- Opening Delimiter -

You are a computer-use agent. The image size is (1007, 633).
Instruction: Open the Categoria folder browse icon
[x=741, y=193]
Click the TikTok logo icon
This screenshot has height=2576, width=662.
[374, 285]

- Closing Delimiter -

* _Exercise goal_
The full set of records should be duplicated exactly.

* _Exercise output_
You are a computer-use agent. The image size is (1007, 633).
Instruction: Open the Categoria folder browse icon
[x=741, y=193]
Click the TikTok logo icon
This screenshot has height=2576, width=662.
[374, 285]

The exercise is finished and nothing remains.